Element and text position records
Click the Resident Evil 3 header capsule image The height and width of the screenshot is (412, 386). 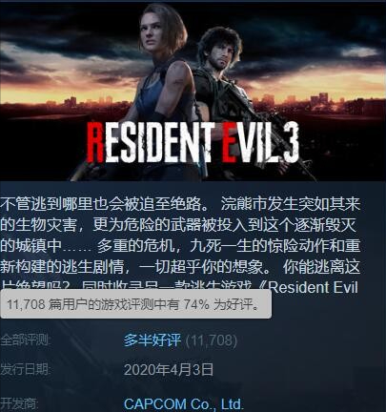click(x=193, y=92)

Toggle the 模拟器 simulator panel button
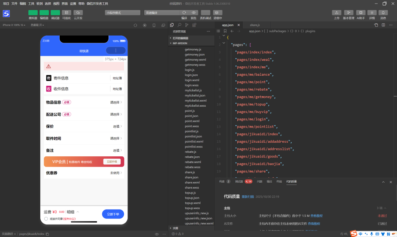pos(33,13)
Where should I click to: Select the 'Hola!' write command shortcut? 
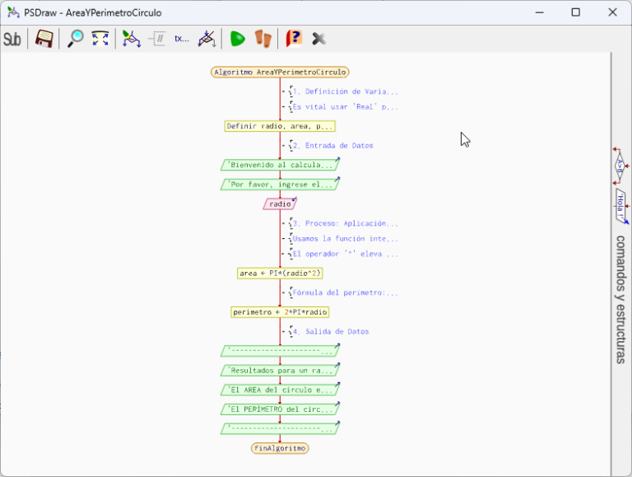[620, 206]
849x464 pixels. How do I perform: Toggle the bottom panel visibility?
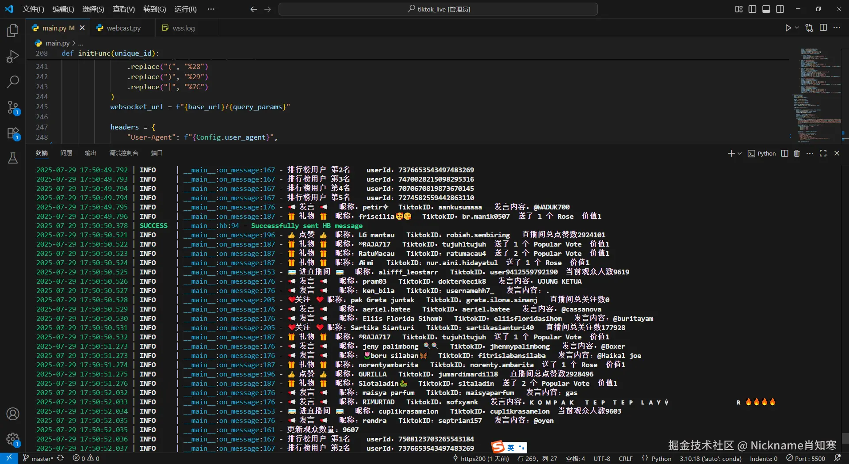[766, 9]
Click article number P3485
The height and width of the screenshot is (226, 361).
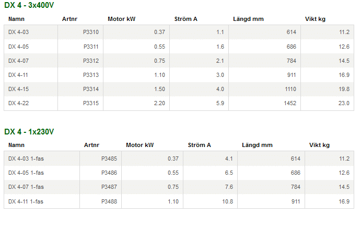coord(109,159)
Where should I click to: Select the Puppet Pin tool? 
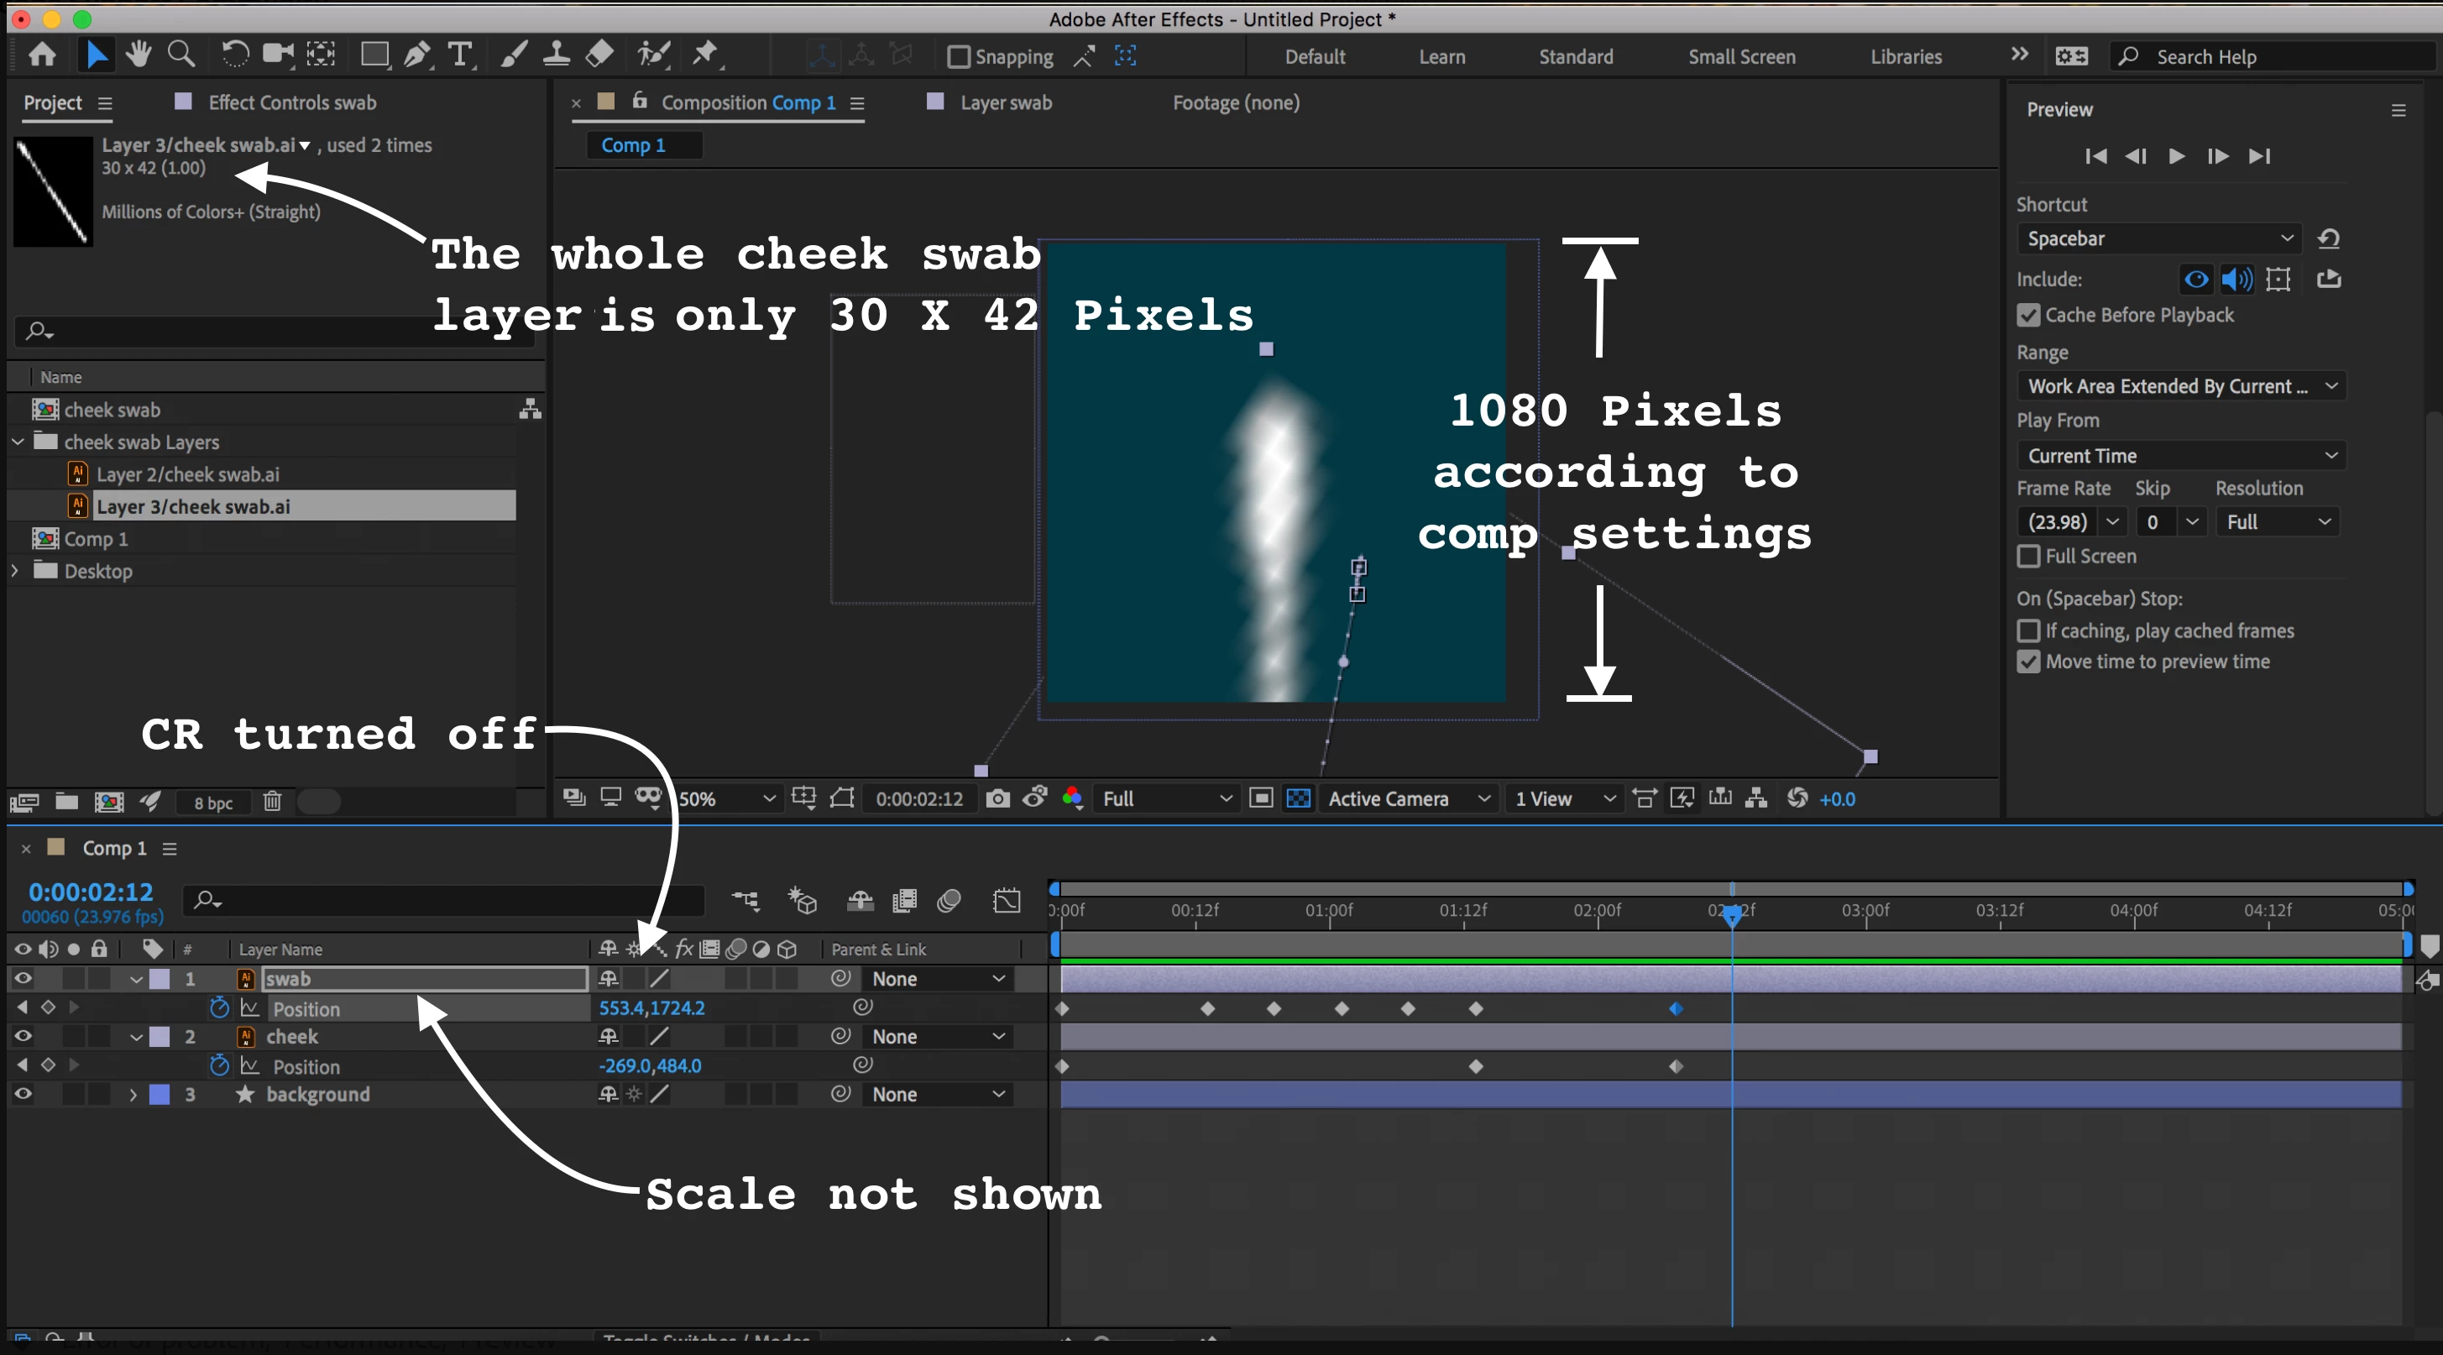tap(705, 55)
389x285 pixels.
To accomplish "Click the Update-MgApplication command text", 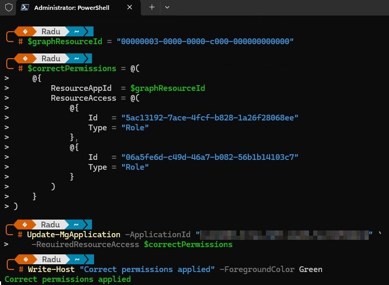I will pyautogui.click(x=73, y=235).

- Aim of the exercise
Retype the records word for word, starting at the line that contains "849x464 pixels. How" and stopping after the line that contains "tap(705, 55)". Leave the pictures out.

- Answer to the task
849x464 pixels. How do I perform: Toggle the bottom panel visibility?
[766, 9]
Click article number P3485
The height and width of the screenshot is (226, 361).
coord(109,159)
Where should I click to: Select the Puppet Pin tool? 
tap(705, 55)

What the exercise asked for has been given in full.